Из двери паренек выскакивает. Глаза шальные. Только отошел — цап погон.

— С мясом выдерешь, — урезонивают его. — Лучше срежь.

— Надоело козырять, — бормочет парнишка. — Я теперь…

— Все равно козырнешь, — возражают ему, — по привычке.

Я обвожу глазами солдат. Двенадцать человек у военкомата. У двух на погонах черная окантовка, у одного — голубая, а у остальных — малиновая.

Малиновая окантовка — пехота, а в ней миллионы служили. Из каждых десяти вояк, что сейчас по всей стране военкоматы «атакуют», половина — пехотинцы.

На моих погонах тоже малиновая окантовка. Два года без малого протрубил я в пехоте. В ноябре сорок третьего, в тот день, когда первый снег выпал, вот отсюда, с Большой Якиманки, вот от этого слегка приплюснутого, будто придавленного огромной ладонью, дома, в котором размещался и теперь размещается райвоенкомат, потопал я, остриженный наголо, длинный и худущий, на Курский вокзал. Там погрузили нас в один вагон — и прощай, Москва…

Лежит на карнизе погон. Плавают в лужицах желтые листья, сорванные осенним ветром. Бабахает дверь на пружине. Как пушка бабахает. Зазеваешься — наподдаст: весь день почесываться будешь. Стелется по двору махорочный туман. Прут в военкомат солдаты. Густо прут — демобилизация. А я не тороплюсь. Я еще успею погоны спороть. На пять минут раньше, на пять позже — какая разница? Сердце от тревоги к ребрам липнет и нервишки напрягаются, как тетива. Вот она, демобилизация! Сколько мы о ней толковали…

Бабахает дверь. Солдат в летах, с прокуренными усами, тот самый, что погон поднял, булыжник у двери прилаживает. Только отошел — бабах!

— Ядрена корень! — Солдат возвращается назад и начинает скрести розовую плешь. Шапка-ушанка ему на глаза налезает.

— Сыми пружину-то! — советует кто-то.

— Верно, — соглашается солдат.

Крепко держит стальная пружина дверь. Пыхтит солдат. Толпятся вокруг советчики. Один то предлагает, другой это.
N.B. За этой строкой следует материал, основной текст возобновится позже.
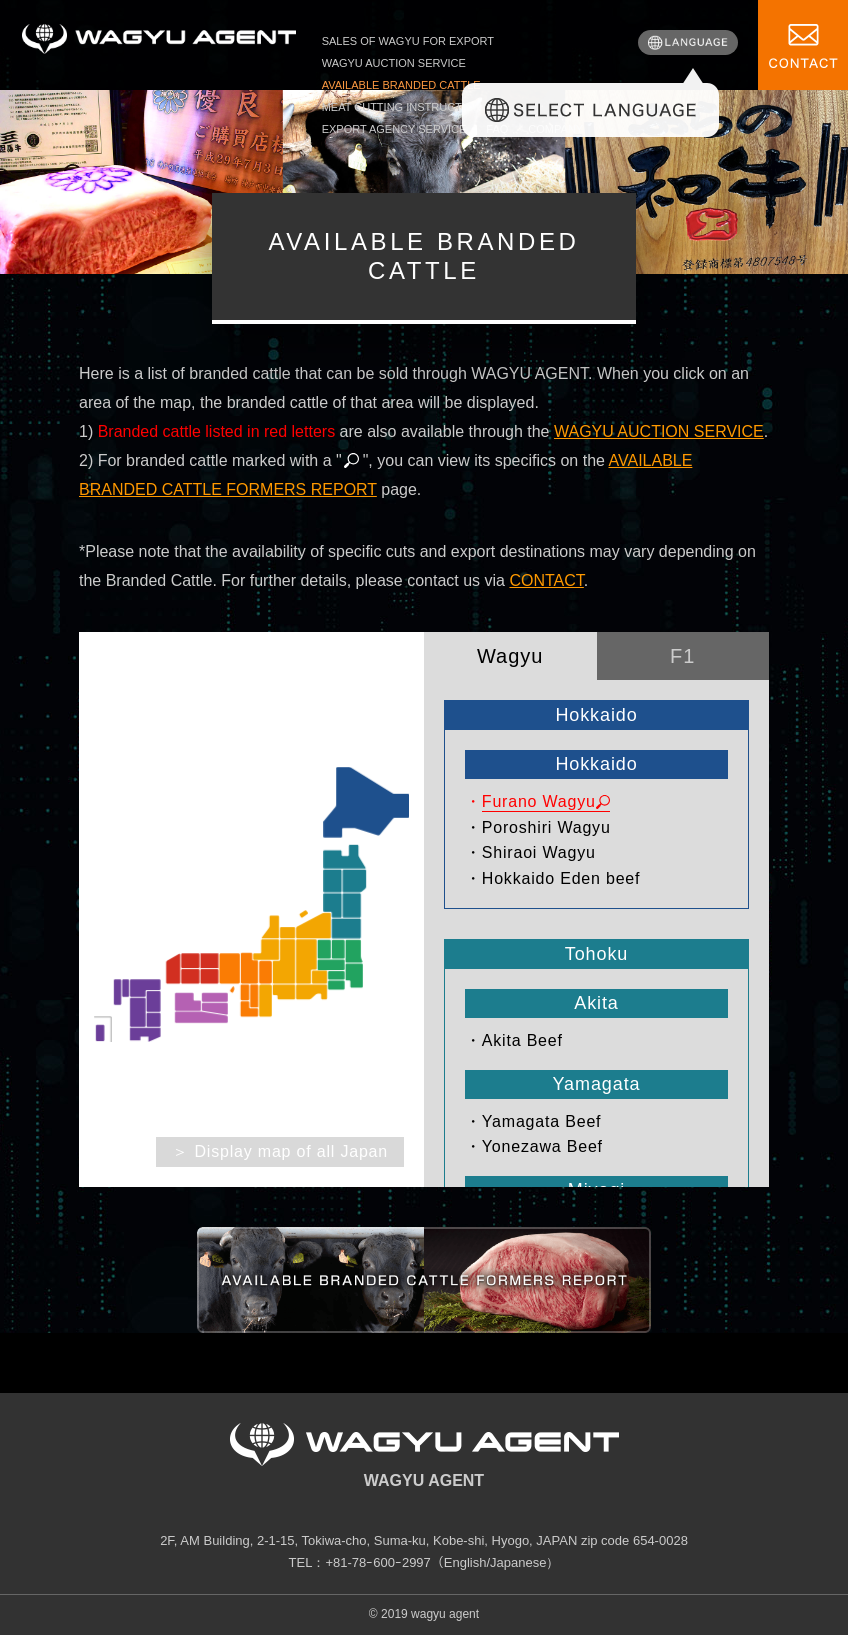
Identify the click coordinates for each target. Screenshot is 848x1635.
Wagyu (510, 656)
— Рви с гвоздем! — командует ефрейтор с едва наметившимися усиками. Нос у него прямой, с тонкими вздрагивающими ноздрями, взгляд дерзкий. Одет он знатно: в хромовые сапожки, в офицерскую шинель. На таких, как этот ефрейтор, девчонки падки. В глубине души я завидую таким: им все достается легко, все само им в руки лезет.

— Рви! — гудит братва.

Раскачивает солдат гвоздь. Пальцами раскачивает — без клещей. За четыре военных года солдаты к любому делу привыкли, и гвоздь вытащить для них — тьфу!

Лежит на солдатской ладони гвоздь. Здоровенный гвоздь — богатырь. Дверь как прорубь теперь — ныряй!

— Жми, братва, на демобилизацию — вторая дверь от угла налево! — орет ефрейтор и тянет руку к погону.

«Неужели и он?» — думаю я, и в это время раздается:

— Товарищ ефрейтор, подойдите! — В дверном проеме, словно картина в раме, капитан стоит. В серых глазах лед. Солдаты смолкают. Ефрейтор трогает кончиком языка усики, словно проверяет, на месте ли они, и спрашивает, сделав невинное лицо:

— Это вы мне?

— Вам, вам, товарищ ефрейтор!

— А я, между прочим, уже не ефрейтор. Я просто Зыбин Алексей Андреевич, одна тысяча девятьсот двадцать второго года рождения. Десять минут назад, товарищ капитан, я еще подчинялся вам, а теперь — нет…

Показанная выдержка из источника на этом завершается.